You can win an election on bad news if it’s obvious, but not if you have to sell the voters on it first. Hope is a powerful emotion, and given the choice between a candidate who says we’re doomed and one who says we’re winning, most voters will prefer to believe the latter, particularly when the facts bear him out. Why choose to feel dismal? Moreover, suppose you think that America’s mission in Iraq is imperiled but not lost. Which side are you going to vote for — the one that wants to fight things out or the one that wants to quit? The doomsaying strategy works only on voters who are naturally inclined to despair, and thankfully, they make up a small part of the electorate.

_Problem statement_. Summarize the passage on winning elections with bad news in two sentences.

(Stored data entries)
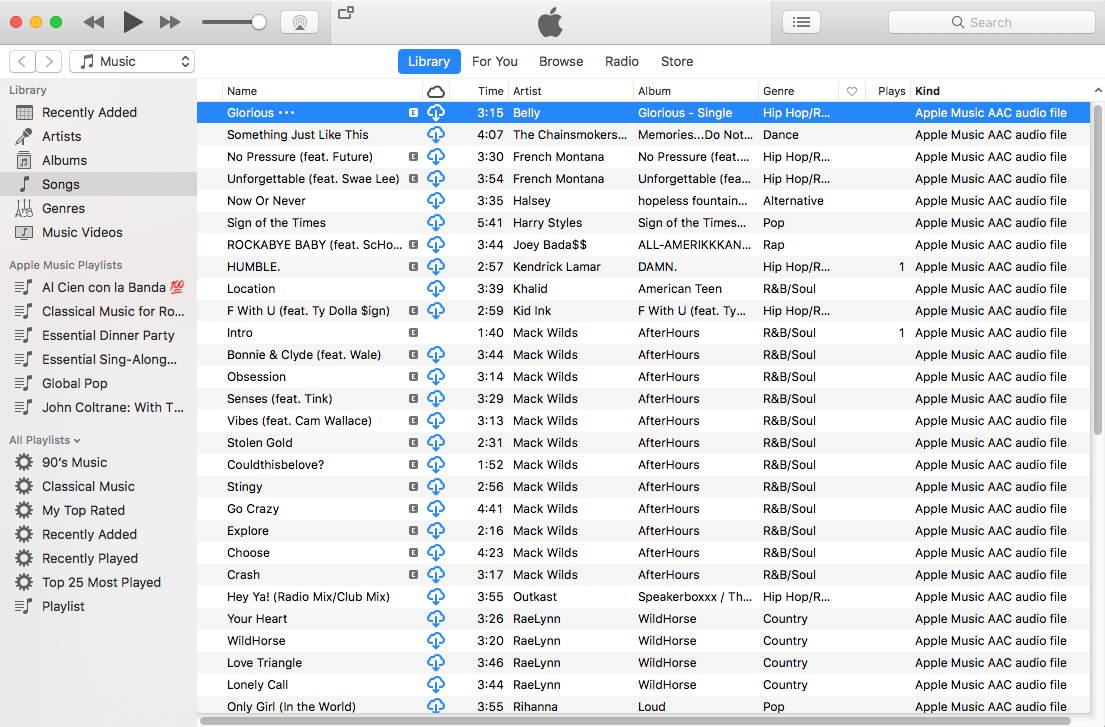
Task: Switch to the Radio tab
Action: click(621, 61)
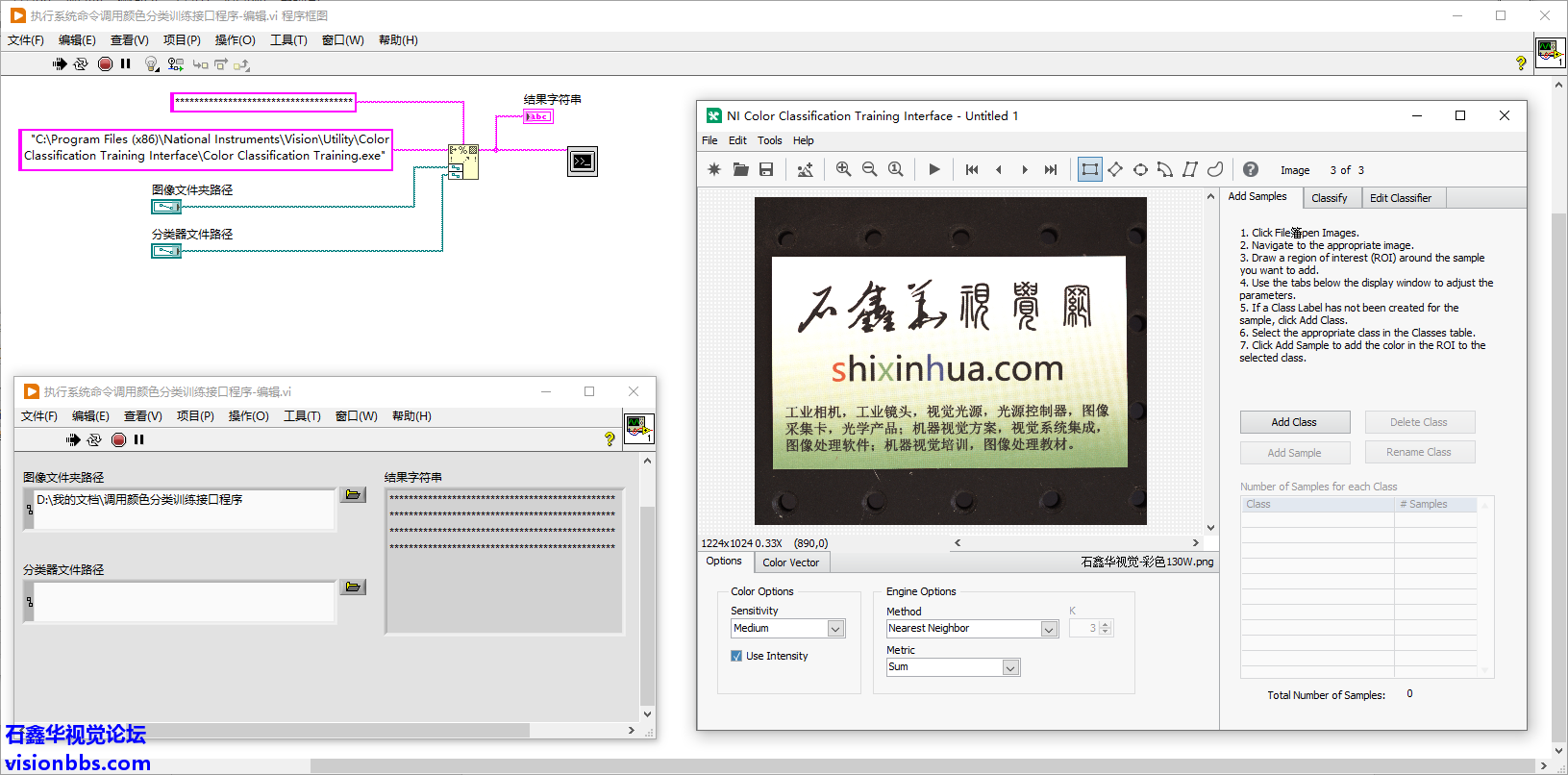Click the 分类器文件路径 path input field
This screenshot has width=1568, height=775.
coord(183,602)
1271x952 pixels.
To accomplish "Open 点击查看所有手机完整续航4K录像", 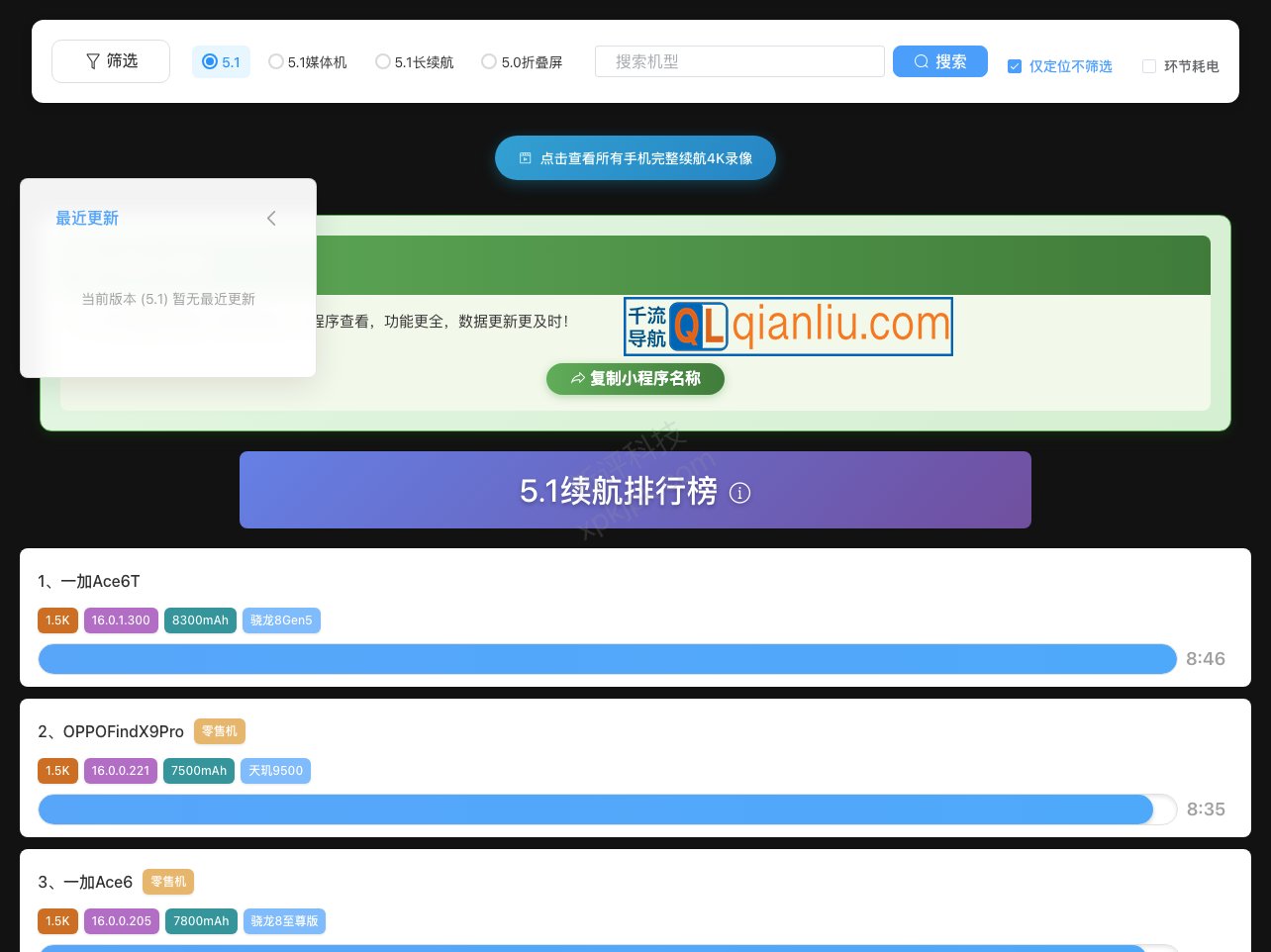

_Your solution_. Bad news can win an election only when it is obvious, because voters facing a choice between a candidate who says we're doomed and one who says we're winning mostly prefer hope, especially when the facts support it. A voter who thinks America's mission in Iraq is imperiled but not lost would favor the side that wants to fight it out, so the doomsaying strategy works only on the small share of voters naturally inclined to despair.